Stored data
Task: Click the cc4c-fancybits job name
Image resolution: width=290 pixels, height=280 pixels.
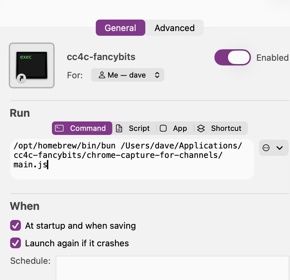Action: coord(101,57)
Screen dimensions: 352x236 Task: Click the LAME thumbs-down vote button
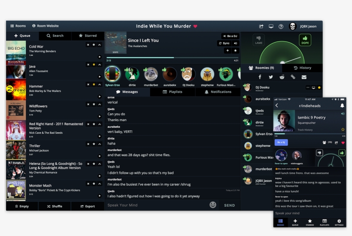click(x=258, y=40)
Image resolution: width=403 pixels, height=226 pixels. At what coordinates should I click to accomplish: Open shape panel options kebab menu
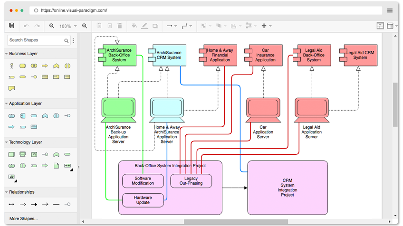tap(74, 40)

- **EXERCISE DETAILS**
Starting with the line that contains "Image resolution: width=403", print every remaining line of the records above, exactly as it stands. Do not print the pictures.

- **TASK ANSWER**
Image resolution: width=403 pixels, height=226 pixels. At what coordinates should I click to accomplish: Open shape panel options kebab menu
tap(74, 40)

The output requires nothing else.